REQUIRED WORK:
(A) Answer these questions about the msccl allreduce issue, one answer per line, marked (i), (ii), (iii) like the questions.
(i) Which of the two generated allreduce algorithms worked?
(ii) What operating system did the server run?
(iii) What command installs msccl-tools?
(B) Continue the msccl allreduce issue from its last line onward.

TEXT EXTRACT:
Skip to content

failed to run some allreduce algorithm in msccl executor #42

@banjiaojuhao

Description

@banjiaojuhao

I generated two allreduce algorithms in DGX1. One works(C48-S14-R14) but one not(C8-S4-R4).
It failed to generate allreduce directly. User should generate reducescatter and allgather seperately and compose them.

environment

Server: DGX1
OS: Ubuntu 22.04.3 LTS
Driver Version: 535.161.07
Docker Engine - Community, Version: 27.5.1
Docker image: nvcr.io/nvidia/cuda:12.2.2-devel-ubuntu22.04 (b56b435576e8)

steps to reproduce

compile runtime

# start container
docker run -dt --gpus all --hostname msccl-azure --name msccl-azure nvcr.io/nvidia/cuda:12.2.2-devel-ubuntu22.04
docker exec -it msccl-azure bash
apt update && apt install git libopenmpi-dev python3 python3-pip -y
adduser azure
su - azure

cd
git clone https://github.com/Azure/msccl.git --recurse-submodules

cd ~/msccl/executor/msccl-executor-nccl/
make -j src.build NVCC_GENCODE="-gencode=arch=compute_70,code=sm_70"

cd ~/msccl/tests/msccl-tests-nccl/
make MPI=1 MPI_HOME=/usr/include/x86_64-linux-gnu/mpi,/ NCCL_HOME=~/msccl/executor/msccl-executor-nccl/build/ -j

synthesis algorithm

generated latency optimal C8-S4-R4 algo and bandwidth optimal C48-S14-R14 algorithm.
see attachment Allreduce.n8-DGX1-steps4.msccl.xml.txt & Allreduce.n8-DGX1-steps14.chunks6.msccl.xml.txt

cd
pip install git+https://github.com/azure/msccl-tools.git

# failed to generate allreduce directly!

INFORMATION SHOWN:
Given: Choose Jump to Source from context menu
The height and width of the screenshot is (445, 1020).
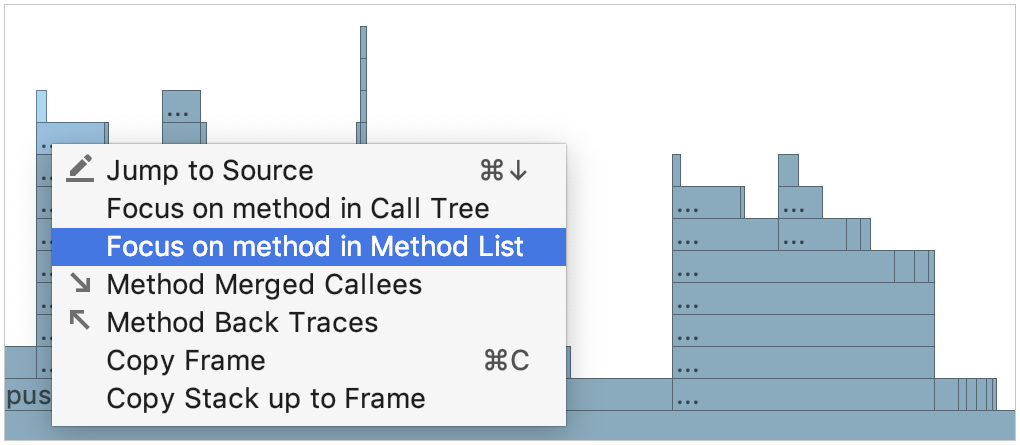Looking at the screenshot, I should 210,171.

EXPECTED ANSWERS:
(A)
(i) C48-S14-R14
(ii) Ubuntu 22.04.3 LTS
(iii) pip install git+https://github.com/azure/msccl-tools.git

(B)
azure@msccl-azure:~$ msccl solve instance DGX1 Allreduce --chunks 8 --steps 4 --rounds 4
Solving instance steps=4,chunks=8... unsatisfiable. (94.0s)

# generate C8-S4-R4 Allreduce by compose ReduceScatter & Allgather
azure@msccl-azure:~$ msccl solve instance DGX1 ReduceScatter --chunks 1 --steps 2 --rounds 2
Solving instance steps=2... synthesized! (0.2s)
Wrote to ReduceScatter.n8-DGX1-steps2.msccl.json
azure@msccl-azure:~$ msccl solve instance DGX1 Allgather --chunks 1 --steps 2 --rounds 2
Solving instance steps=2... synthesized! (0.2s)
Wrote to Allgather.n8-DGX1-steps2.msccl.json
azure@msccl-azure:~$ msccl compose allreduce ReduceScatter.n8-DGX1-steps2.msccl.json Allgather.n8-DGX1-steps2.msccl.json
Wrote to Allreduce.n8-DGX1-steps4.msccl.json
azure@msccl-azure:~$ msccl ncclize Allreduce.n8-DGX1-steps4.msccl.json
Wrote to Allreduce.n8-DGX1-steps4.msccl.xml

# C48-S14-R14
azure@msccl-azure:~$ msccl solve instance DGX1 ReduceScatter --chunks 6 --steps 7 --rounds 7
Solving instance steps=7,chunks=6... synthesized! (16.6s)
Wrote to ReduceScatter.n8-DGX1-steps7.chunks6.msccl.json
azure@msccl-azure:~$ msccl solve instance DGX1 Allgather --chunks 6 --steps 7 --rounds 7
Solving instance steps=7,chunks=6... synthesized! (16.6s)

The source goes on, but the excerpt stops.